JOSEPH T. BROWN                         )
                                        )
          Claimant-Respondent           )
                                        )          v.)
                                        )
RIVER RENTALS STEVEDORING,              )    DATE ISSUED:   06/17/2002
                                             
INCORPORATED                            )
                                        )
     and                                )
                                        )
LOUISIANA WORKERS'                      )
COMPENSATION CORPORATION                )
                                        )
          Employer/Carrier-             )
          Petitioners                   )    DECISION and ORDER

     Appeal of the Decision and Order of Lee J. Romero, Jr., Administrative
     Law Judge, United States Department of Labor.
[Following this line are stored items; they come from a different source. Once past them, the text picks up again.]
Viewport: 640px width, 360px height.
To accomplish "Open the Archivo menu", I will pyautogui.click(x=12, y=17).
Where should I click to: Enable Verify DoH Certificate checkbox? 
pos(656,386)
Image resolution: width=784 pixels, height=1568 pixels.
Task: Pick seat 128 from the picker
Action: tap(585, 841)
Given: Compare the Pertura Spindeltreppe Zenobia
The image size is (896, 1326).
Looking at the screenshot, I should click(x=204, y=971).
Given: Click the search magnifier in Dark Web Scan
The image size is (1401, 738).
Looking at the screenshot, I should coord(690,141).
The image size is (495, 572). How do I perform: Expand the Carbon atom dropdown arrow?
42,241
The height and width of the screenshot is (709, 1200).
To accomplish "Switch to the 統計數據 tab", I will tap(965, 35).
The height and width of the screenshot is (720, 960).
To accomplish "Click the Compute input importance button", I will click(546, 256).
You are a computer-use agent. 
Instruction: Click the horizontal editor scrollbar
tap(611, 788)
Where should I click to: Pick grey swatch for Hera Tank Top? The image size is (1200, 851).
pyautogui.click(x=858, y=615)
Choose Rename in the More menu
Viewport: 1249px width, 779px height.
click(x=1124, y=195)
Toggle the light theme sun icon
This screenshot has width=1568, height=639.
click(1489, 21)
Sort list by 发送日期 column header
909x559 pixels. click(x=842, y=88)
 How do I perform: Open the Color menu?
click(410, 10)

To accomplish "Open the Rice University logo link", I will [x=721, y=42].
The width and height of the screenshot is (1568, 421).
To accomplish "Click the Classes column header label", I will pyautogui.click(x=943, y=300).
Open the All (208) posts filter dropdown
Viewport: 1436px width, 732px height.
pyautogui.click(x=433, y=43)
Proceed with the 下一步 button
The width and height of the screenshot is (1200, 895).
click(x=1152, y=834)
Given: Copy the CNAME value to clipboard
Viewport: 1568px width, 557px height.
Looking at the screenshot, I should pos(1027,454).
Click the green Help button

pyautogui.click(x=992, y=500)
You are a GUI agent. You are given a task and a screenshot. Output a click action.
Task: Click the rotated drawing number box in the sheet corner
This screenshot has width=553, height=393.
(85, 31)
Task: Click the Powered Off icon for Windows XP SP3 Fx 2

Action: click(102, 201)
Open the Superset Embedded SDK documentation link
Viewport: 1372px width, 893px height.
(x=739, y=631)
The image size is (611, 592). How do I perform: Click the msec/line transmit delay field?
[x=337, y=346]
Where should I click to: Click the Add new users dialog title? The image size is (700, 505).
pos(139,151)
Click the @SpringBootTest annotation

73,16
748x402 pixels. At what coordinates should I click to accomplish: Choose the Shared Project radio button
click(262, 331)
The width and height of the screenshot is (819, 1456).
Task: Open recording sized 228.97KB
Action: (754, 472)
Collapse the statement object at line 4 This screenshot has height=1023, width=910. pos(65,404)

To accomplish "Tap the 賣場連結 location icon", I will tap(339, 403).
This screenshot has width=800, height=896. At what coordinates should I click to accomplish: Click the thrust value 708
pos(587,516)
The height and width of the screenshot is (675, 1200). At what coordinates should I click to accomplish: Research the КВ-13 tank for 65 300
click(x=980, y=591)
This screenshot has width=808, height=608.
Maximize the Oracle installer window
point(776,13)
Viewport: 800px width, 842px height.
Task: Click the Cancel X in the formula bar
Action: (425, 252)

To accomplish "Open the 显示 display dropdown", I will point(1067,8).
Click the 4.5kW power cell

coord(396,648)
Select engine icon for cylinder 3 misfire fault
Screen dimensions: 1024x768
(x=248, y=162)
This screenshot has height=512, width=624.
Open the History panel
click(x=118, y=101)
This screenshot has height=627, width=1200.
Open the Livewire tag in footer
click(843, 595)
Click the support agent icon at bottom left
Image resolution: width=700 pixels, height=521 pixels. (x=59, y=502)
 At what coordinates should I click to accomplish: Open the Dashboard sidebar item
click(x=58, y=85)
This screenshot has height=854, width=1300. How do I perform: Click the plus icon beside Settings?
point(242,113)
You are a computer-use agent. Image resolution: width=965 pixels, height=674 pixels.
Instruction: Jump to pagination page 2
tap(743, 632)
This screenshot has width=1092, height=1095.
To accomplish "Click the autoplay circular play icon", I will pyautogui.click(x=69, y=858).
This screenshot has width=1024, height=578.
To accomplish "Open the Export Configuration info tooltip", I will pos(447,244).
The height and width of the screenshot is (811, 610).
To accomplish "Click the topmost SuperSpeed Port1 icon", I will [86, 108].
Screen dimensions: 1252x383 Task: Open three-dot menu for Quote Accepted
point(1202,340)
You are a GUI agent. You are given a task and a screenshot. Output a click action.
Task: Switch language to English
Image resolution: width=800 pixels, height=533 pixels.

     Ted Williams (Johnson, Stiltner & Rathman), Baton Rouge, Louisiana, for
     employer/carrier.

     Before: DOLDER, Chief Administrative Appeals Judge, SMITH and HALL,
     Administrative Appeals Judges. 

     PER CURIAM:

     Employer appeals the Decision and Order (2000-LHC-2652) of Administrative Law
Judge Lee J. Romero, Jr., rendered on a claim filed pursuant to the provisions of
the Longshore and Harbor Workers' Compensation Act, as amended, 33 U.S.C. §901
et seq. (the  Act).  We must affirm the administrative law judge's findings
of fact and conclusions of law which are rational, supported by substantial
evidence, and in accordance with law. O'Keeffe v. Smith, Hinchman & Grylls
Associates, Inc., 380 U.S. 359 (1965); 33 U.S.C. §921(b)(3).     

     On March 31, 1999, claimant sustained a work-related injury to his lower back
when he fell while walking up a gangway. Employer voluntarily paid claimant
temporary total disability benefits  from March 31, 1999, until July 14, 1999.  
Claimant returned to work in his usual position, and employer paid him partial
disability benefits from July 15, 1999.  Employer terminated claimant's employment
on January 10, 2000, for sleeping on the job in violation of company policy.
Thereafter, claimant filed a claim for continuing temporary total disability
compensation under the Act, as well as for retaliatory discharge. 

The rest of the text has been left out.